Write out, word for word, the lines of the items starting with the line containing "You are a computer-use" and going on through the last line of the items. Leave the pictures out of your answer.

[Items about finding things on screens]
-- Start --

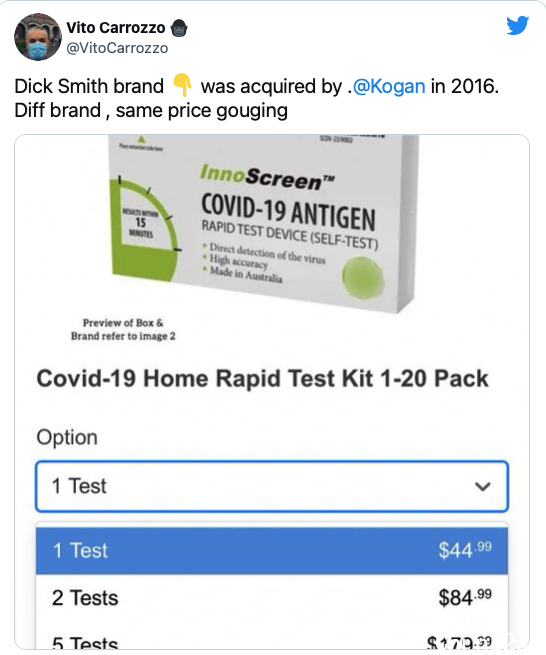Pick the 5 Tests option in list
The height and width of the screenshot is (655, 546).
pos(272,637)
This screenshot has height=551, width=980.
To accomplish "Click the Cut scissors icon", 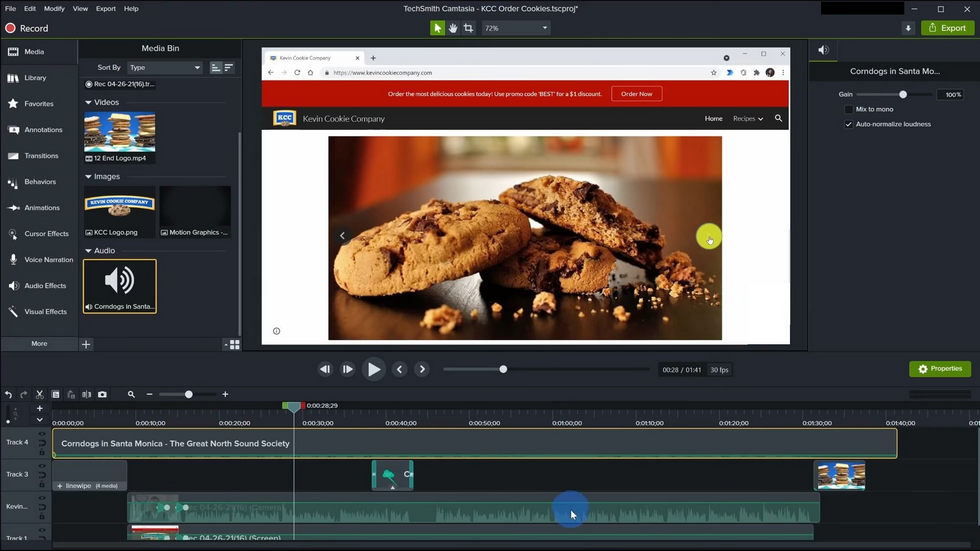I will click(x=40, y=395).
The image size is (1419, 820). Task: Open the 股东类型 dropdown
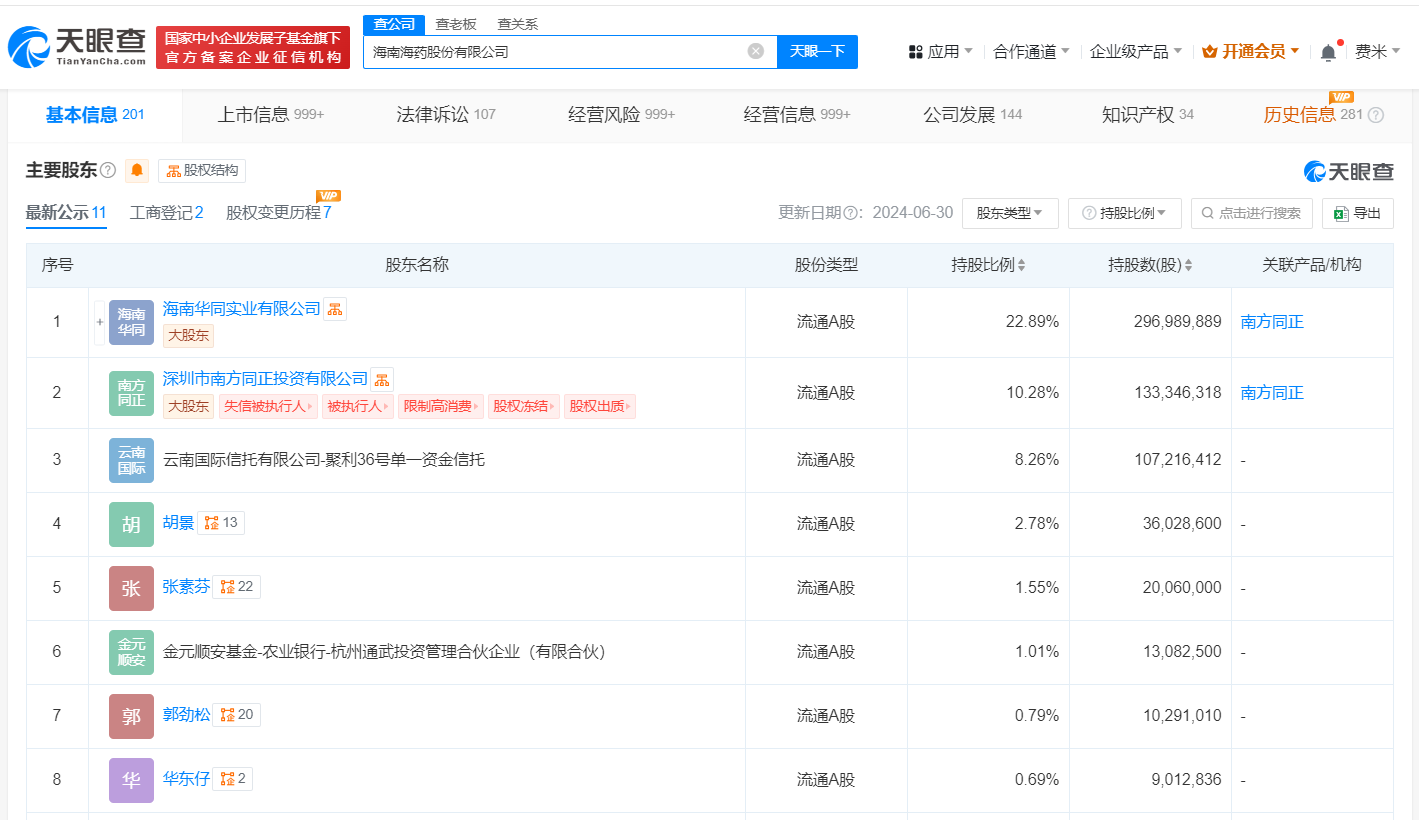click(x=1010, y=213)
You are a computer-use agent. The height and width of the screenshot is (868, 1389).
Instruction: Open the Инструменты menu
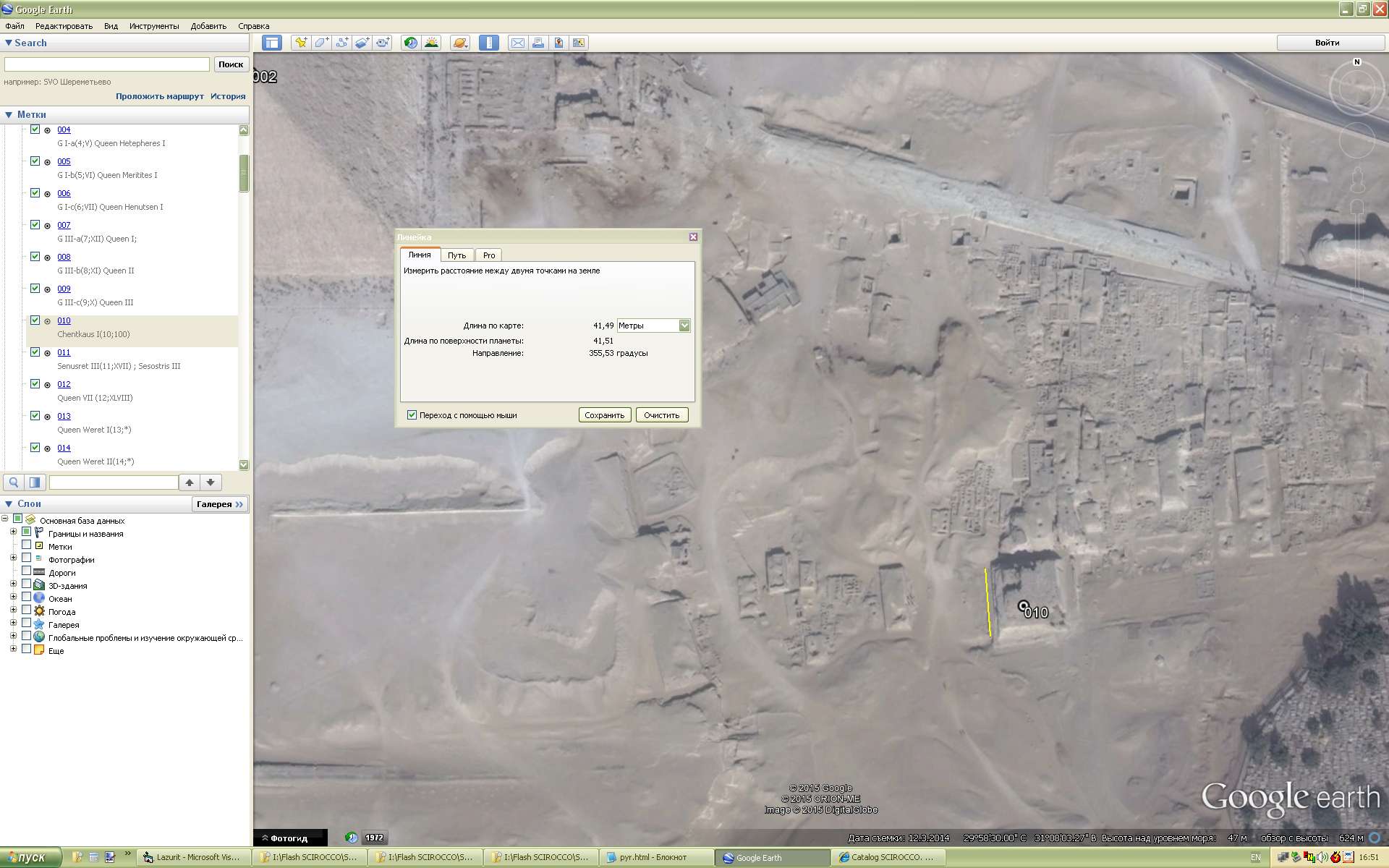153,26
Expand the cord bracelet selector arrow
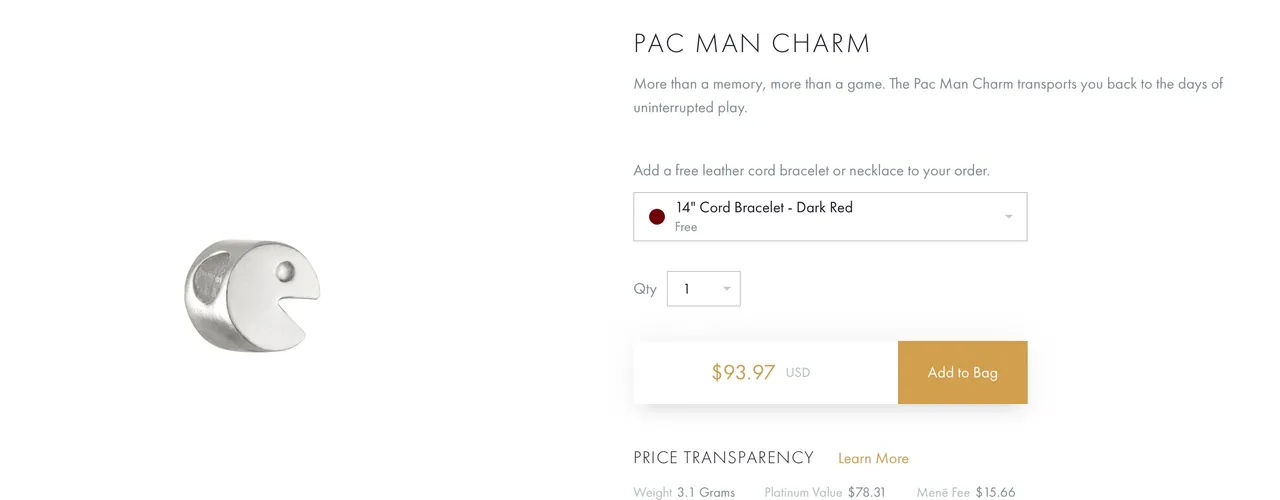This screenshot has width=1280, height=500. coord(1009,217)
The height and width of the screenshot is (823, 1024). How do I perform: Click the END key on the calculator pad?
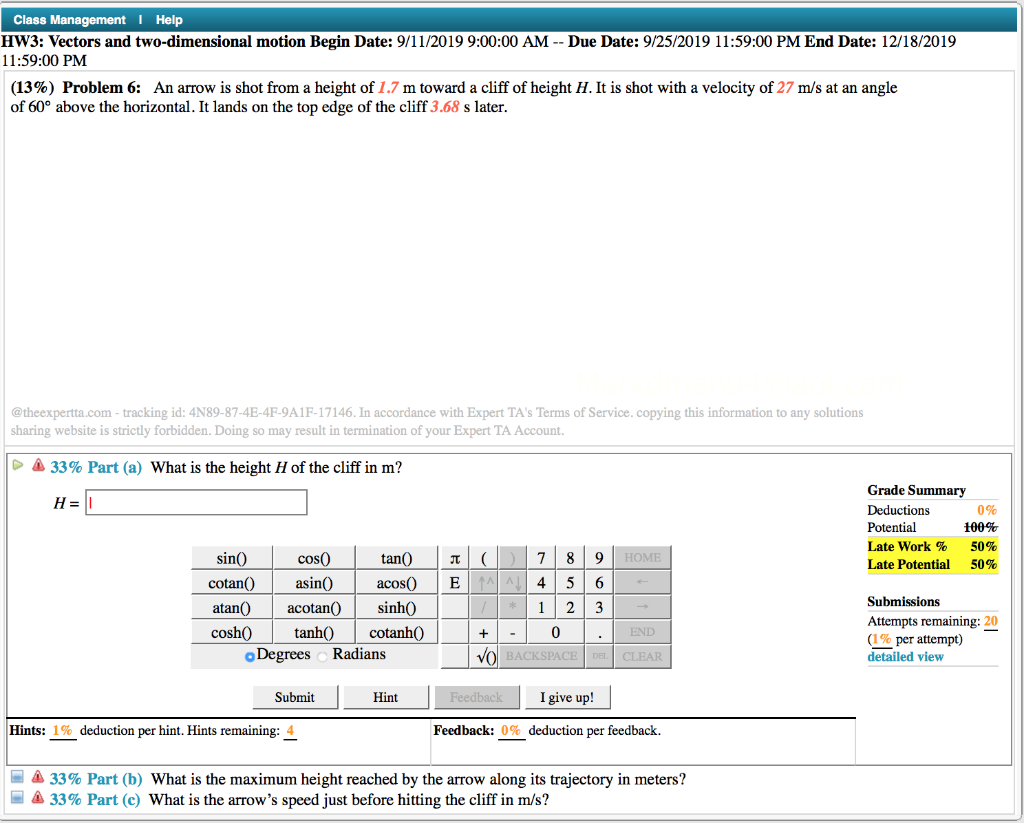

-- End --

• **ANSWER TO THIS PROBLEM**
You are a computer-use agent. The height and width of the screenshot is (868, 1389).
Instruction: Open the Инструменты menu
153,26
Expand the cord bracelet selector arrow
This screenshot has width=1280, height=500. coord(1009,217)
The height and width of the screenshot is (823, 1024). How do I perform: Click the END key on the calculator pad?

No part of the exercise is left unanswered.